Life in the Japanese countryside is a life spent marking time. The most noticeable, and celebrated, (and commercialized – there are bus tours for the passionate) markers are the blooming of the cherry blossoms in spring, and the changing colours of autumn. But there are literally dozens more, most of them small, for those with an eye on The March of Time.
Kitchengardenjapan’s two favourites are so thus. Small showings, unpretentious but oh-so significant.
February sees hukinotou, wild butterbur sprouting on the orchard floor. A sight to rejoice at, and a delicacy to eat, hukinotou signifies the ending of winter, the start of spring, and warmer days to come. A great shake for a Planter.
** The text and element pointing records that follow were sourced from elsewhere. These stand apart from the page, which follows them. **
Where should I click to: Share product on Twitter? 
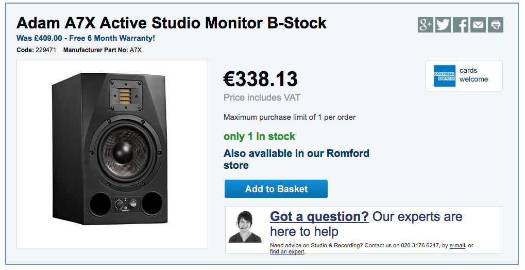tap(443, 25)
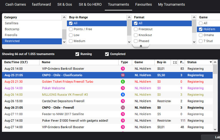Viewport: 220px width, 140px height.
Task: Click the blue 8-max badge for MILLIONS Russia
Action: [123, 95]
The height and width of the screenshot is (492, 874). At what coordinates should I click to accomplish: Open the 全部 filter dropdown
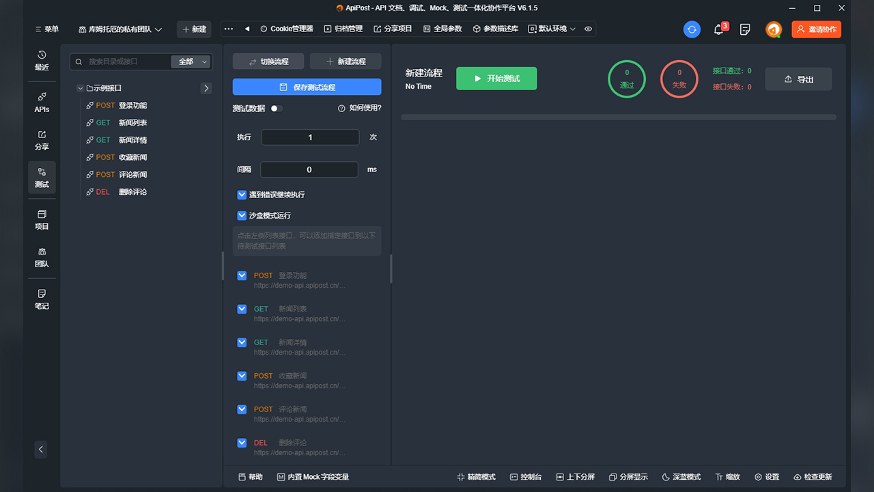[x=190, y=61]
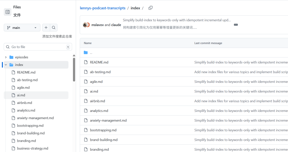288x152 pixels.
Task: Click the plus icon to add file
Action: [46, 28]
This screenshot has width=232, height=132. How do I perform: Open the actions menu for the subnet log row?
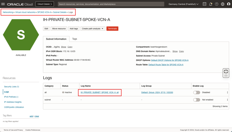tap(227, 100)
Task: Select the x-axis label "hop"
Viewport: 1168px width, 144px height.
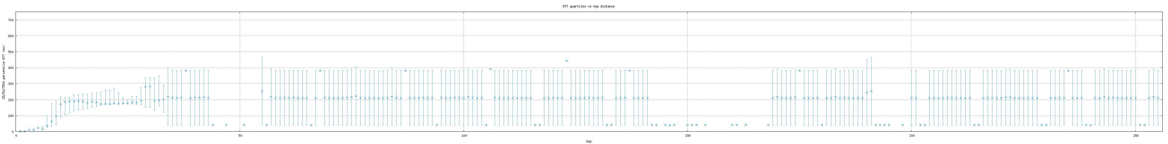Action: coord(588,141)
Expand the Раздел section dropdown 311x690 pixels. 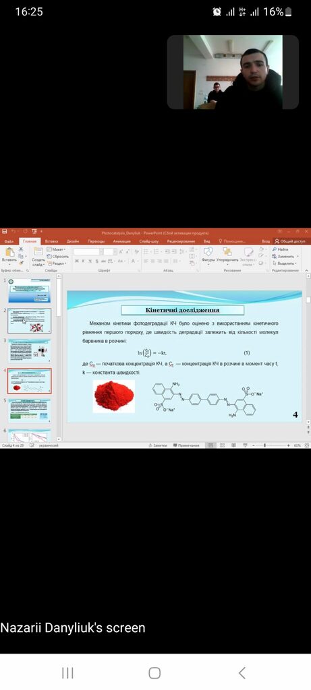tap(57, 263)
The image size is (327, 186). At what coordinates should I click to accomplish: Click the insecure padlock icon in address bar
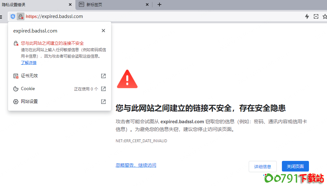[x=21, y=16]
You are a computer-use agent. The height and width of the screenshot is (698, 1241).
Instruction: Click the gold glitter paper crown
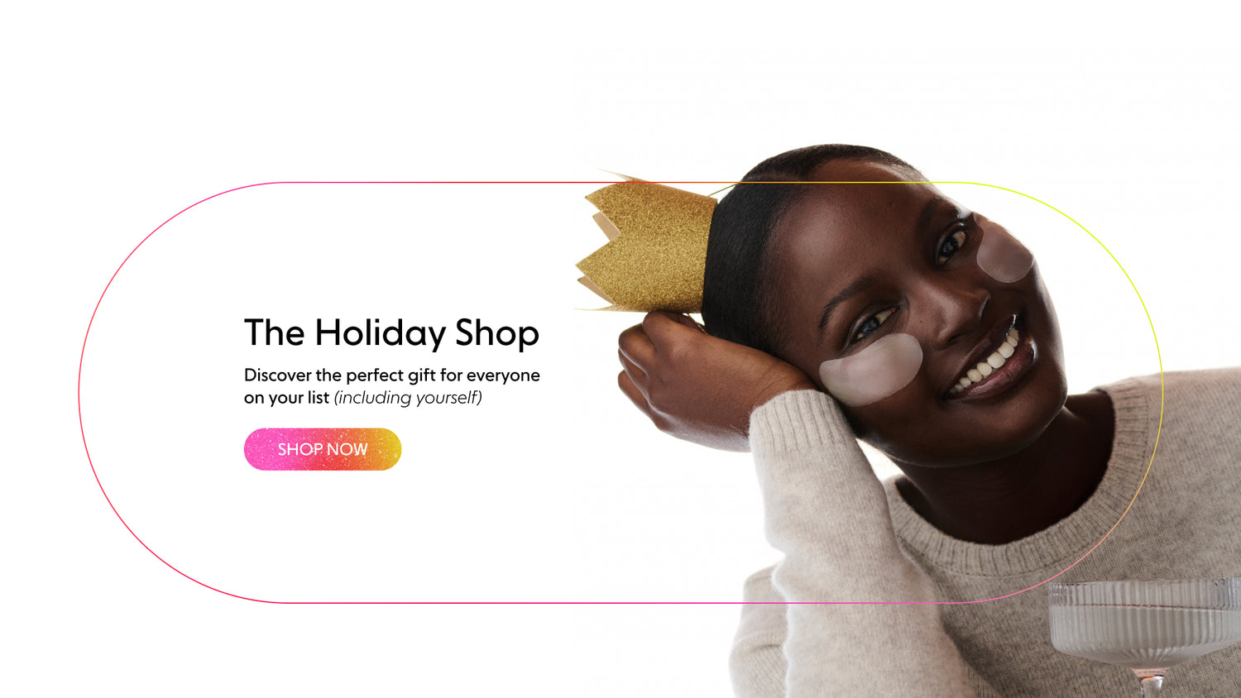647,246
The second sight for sore eyes are the blooming of higanbana in the hedgerows and on the paths between rice paddies. Inedible, but eaten nevertheless when the rice crop failed, these beautiful flowers signal the end of another sticky summer and the beginning of Japan’s most clement season. Skies are blue and cloudless; dragonflies perform, and a post-summer serenity settles. Mosquito numbers wane (hurrah!); Even incidental typhoons, hurrying through, end in cyan calm. In the countryside, for the rice growers, it’s a time to get the subsidized (thus doubly) golden harvest in; for us, it’s a time to wind down, save seeds and plot about planting trees. It’s the best time of the year to be in Japan, without a shadow of a doubt. And today, mooching about, I saw the first of the year. Higanbara, Marked.
For those readers considering coming to Japan, mark late September down in your diary. For those of us living here, otsukare! Let the calm times roll…
Kitchengardenjapan, dancing happily.